- _PROVIDED ENTRIES_:
----------------
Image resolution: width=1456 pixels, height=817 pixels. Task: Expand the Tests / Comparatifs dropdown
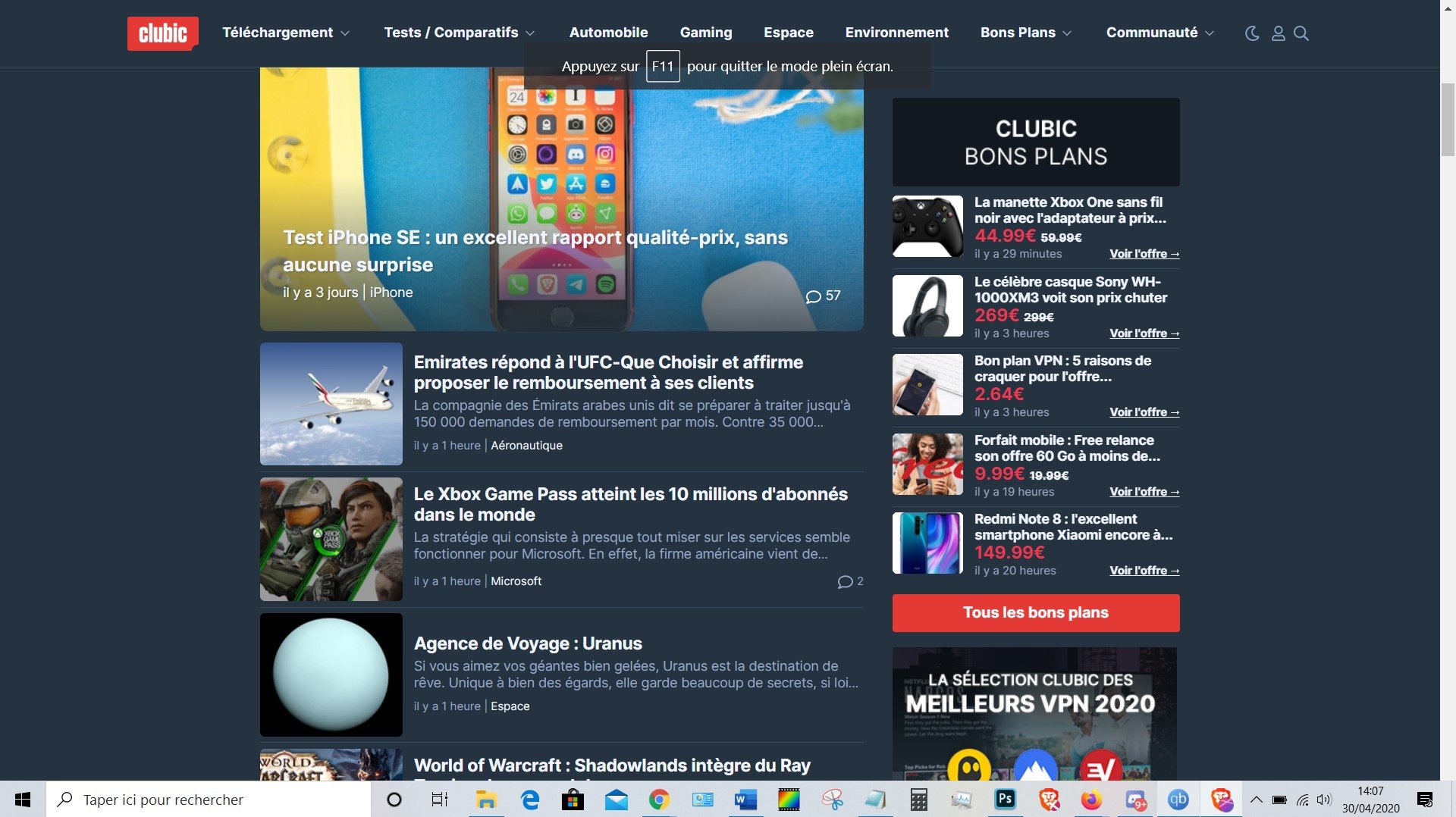459,33
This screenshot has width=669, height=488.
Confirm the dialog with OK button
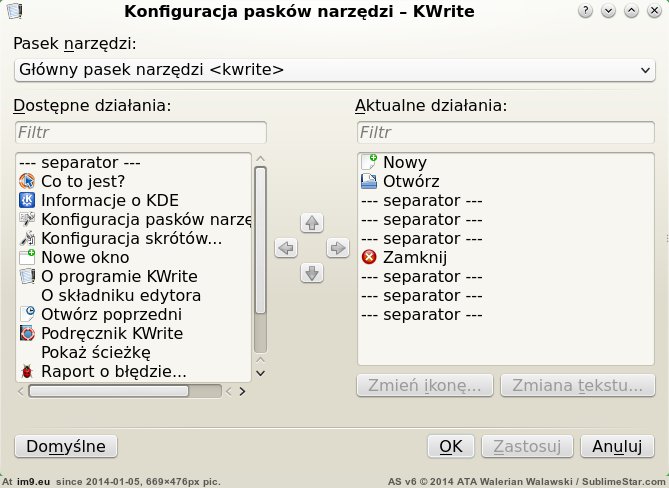point(451,446)
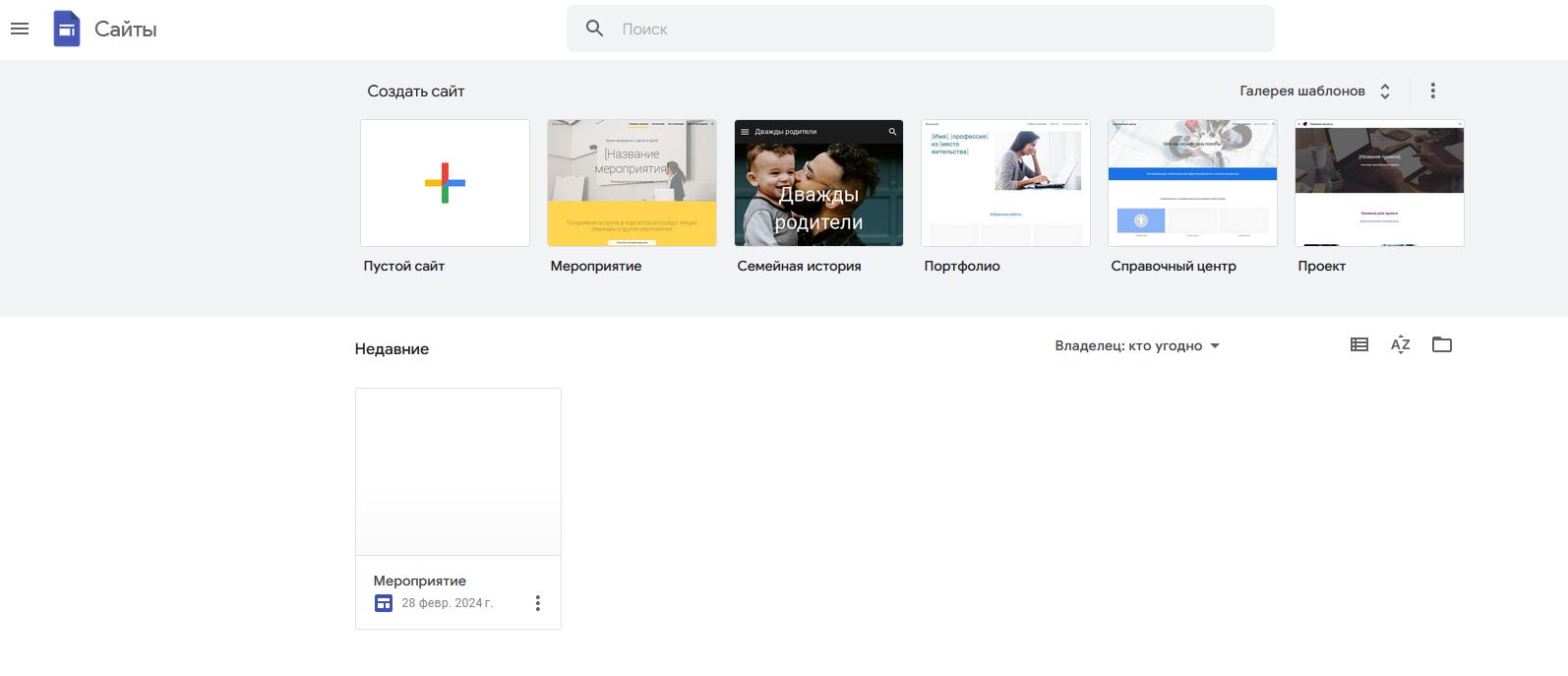Image resolution: width=1568 pixels, height=676 pixels.
Task: Select the Мероприятие event template
Action: (x=632, y=183)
----------------
- _YOUR INSTRUCTIONS_:
Leave out the pictures and reproduce the rest of the records exactly.

- _OUTPUT OF THE EXERCISE_:
Image resolution: width=1456 pixels, height=817 pixels. Task: Expand the Tests / Comparatifs dropdown
459,33
This screenshot has width=669, height=488.
Confirm the dialog with OK button
point(451,446)
Image resolution: width=1568 pixels, height=676 pixels.
Task: Select the Мероприятие event template
Action: (x=632, y=183)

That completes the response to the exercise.